- Dataset rows -
::::::::

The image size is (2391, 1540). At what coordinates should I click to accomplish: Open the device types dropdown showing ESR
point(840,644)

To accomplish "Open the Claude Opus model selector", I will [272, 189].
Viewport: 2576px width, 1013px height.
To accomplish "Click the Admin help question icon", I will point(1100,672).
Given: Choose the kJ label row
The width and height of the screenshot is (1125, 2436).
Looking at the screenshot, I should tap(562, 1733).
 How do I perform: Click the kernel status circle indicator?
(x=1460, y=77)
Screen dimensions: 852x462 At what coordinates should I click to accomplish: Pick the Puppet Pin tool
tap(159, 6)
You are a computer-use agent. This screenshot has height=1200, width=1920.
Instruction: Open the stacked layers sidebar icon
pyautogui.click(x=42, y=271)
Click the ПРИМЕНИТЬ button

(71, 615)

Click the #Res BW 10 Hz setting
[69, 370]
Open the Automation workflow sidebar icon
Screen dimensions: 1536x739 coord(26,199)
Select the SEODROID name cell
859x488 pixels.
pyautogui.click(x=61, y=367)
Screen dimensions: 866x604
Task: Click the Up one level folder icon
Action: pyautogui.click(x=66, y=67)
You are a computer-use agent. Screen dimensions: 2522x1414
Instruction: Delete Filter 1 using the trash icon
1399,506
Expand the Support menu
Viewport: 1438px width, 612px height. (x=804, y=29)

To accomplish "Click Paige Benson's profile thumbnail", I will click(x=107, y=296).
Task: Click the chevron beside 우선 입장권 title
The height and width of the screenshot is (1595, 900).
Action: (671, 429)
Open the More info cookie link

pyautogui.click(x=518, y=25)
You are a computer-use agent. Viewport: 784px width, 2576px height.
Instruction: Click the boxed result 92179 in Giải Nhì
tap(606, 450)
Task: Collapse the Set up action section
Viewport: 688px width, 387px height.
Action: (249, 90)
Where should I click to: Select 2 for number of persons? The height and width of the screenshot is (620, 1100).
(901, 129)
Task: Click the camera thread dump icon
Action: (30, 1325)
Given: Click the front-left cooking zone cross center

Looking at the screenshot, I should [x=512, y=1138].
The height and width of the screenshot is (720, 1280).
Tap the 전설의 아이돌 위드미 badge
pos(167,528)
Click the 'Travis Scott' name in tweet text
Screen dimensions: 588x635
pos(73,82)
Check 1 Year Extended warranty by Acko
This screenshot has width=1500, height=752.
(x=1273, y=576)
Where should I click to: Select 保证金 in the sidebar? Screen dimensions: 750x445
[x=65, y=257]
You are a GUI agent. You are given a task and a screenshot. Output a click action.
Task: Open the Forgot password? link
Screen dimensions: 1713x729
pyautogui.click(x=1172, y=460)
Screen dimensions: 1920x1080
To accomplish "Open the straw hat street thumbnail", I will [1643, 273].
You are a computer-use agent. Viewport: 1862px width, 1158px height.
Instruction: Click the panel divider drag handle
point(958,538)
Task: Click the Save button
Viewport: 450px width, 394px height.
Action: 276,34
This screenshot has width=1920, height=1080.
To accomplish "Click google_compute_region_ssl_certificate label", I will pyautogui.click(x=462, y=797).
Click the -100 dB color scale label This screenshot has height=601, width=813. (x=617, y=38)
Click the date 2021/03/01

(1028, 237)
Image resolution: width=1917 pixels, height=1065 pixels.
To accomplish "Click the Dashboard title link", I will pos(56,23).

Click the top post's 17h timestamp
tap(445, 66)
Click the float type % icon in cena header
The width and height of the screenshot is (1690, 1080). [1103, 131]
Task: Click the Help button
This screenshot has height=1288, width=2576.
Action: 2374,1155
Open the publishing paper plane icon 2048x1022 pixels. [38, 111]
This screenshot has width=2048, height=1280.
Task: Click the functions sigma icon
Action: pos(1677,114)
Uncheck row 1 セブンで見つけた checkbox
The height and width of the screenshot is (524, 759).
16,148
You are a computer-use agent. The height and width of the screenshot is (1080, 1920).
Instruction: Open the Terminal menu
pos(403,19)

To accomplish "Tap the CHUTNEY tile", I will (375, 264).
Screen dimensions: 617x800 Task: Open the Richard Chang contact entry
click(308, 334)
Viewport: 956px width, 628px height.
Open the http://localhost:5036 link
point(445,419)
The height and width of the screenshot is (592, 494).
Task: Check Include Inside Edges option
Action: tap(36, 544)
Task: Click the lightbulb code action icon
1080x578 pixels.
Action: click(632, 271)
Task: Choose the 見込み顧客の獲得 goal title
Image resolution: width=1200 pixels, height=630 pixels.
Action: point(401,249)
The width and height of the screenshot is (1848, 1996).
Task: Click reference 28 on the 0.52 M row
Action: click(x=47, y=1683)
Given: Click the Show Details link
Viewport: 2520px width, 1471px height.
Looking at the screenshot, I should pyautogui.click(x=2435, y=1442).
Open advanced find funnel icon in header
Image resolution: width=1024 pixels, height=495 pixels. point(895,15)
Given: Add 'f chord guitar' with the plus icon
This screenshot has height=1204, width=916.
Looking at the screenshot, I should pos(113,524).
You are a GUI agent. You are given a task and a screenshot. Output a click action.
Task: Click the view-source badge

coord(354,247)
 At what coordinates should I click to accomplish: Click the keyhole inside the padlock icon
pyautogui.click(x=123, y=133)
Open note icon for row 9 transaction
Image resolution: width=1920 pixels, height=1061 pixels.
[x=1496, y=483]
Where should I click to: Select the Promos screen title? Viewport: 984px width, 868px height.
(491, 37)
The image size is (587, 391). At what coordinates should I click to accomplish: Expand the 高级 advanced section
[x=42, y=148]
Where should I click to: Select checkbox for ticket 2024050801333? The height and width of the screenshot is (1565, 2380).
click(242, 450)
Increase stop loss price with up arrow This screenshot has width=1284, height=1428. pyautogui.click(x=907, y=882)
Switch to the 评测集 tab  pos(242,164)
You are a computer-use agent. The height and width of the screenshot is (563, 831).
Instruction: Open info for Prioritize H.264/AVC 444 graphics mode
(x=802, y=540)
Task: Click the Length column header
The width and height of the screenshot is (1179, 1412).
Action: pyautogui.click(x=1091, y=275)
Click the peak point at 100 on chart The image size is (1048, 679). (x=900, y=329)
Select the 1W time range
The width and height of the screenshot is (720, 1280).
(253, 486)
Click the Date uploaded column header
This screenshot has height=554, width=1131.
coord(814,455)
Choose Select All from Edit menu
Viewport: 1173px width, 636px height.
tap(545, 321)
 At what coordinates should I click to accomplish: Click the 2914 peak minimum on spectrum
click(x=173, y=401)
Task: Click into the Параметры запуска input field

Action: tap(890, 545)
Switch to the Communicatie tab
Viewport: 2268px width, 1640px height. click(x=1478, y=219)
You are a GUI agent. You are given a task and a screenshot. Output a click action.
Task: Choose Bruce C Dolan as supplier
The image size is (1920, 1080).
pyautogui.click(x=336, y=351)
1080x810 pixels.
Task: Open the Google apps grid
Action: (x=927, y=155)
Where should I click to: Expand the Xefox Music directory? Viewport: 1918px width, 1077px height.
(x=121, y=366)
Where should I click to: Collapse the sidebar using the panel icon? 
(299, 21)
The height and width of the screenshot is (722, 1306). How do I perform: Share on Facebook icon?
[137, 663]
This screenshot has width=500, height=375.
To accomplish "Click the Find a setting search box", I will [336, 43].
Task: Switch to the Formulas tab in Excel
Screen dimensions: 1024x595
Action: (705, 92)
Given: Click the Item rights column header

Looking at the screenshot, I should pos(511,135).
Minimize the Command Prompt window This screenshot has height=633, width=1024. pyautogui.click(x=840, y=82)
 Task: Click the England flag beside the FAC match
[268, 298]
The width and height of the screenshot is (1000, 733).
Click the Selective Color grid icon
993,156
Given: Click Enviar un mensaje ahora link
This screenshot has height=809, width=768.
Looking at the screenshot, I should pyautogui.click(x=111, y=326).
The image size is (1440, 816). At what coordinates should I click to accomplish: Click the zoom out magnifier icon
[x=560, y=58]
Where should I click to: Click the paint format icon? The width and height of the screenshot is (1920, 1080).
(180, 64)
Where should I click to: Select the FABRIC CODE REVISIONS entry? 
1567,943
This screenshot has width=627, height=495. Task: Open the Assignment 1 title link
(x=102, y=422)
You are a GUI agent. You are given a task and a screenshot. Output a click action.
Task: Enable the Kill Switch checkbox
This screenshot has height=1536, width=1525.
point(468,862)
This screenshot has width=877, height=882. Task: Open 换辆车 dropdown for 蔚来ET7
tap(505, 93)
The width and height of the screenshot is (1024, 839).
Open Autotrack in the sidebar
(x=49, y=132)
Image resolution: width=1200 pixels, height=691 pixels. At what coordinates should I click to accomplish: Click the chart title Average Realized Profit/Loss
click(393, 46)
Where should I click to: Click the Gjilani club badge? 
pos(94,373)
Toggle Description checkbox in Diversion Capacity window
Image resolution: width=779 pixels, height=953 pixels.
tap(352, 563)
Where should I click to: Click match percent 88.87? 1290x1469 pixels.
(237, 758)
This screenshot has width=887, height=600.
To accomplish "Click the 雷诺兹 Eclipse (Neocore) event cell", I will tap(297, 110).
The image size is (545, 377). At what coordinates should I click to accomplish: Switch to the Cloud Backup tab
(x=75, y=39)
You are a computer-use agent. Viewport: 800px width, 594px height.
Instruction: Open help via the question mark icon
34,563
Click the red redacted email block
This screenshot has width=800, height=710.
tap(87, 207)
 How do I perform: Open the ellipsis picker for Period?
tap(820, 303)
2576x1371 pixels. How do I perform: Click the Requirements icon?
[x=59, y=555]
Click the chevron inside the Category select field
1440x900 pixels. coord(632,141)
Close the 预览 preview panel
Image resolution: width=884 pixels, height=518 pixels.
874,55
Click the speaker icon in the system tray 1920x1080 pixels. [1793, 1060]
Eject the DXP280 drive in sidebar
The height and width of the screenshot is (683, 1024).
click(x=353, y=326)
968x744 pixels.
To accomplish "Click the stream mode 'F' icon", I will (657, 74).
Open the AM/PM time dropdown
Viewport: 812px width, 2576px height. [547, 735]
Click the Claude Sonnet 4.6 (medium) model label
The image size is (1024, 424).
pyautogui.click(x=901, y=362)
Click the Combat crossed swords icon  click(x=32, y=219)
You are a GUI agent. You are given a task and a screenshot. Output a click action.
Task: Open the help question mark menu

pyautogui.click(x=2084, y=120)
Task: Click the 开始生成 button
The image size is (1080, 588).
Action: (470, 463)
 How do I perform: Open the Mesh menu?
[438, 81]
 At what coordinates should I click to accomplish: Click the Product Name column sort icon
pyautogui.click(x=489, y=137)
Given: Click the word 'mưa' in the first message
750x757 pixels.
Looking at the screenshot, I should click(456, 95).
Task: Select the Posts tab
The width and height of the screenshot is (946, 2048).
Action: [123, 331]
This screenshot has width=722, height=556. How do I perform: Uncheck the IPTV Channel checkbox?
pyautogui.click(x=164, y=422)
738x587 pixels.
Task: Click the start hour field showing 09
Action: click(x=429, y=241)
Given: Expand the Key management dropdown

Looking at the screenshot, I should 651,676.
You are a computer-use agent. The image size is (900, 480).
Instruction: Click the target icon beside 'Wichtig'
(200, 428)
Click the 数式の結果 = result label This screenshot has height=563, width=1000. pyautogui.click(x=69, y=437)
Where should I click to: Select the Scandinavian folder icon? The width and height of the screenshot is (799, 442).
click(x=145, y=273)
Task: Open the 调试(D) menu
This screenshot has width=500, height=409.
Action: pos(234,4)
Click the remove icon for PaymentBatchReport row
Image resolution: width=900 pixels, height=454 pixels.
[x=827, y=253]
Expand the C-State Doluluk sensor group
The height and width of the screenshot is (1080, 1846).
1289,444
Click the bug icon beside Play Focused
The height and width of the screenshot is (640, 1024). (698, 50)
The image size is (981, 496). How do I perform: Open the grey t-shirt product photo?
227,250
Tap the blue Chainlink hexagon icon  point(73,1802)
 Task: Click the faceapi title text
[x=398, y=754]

::::::::

- TASK BRIEF -
Count how many lines in the items above contain the word "point", and reply with only that number.

- EXERCISE SOLUTION -
9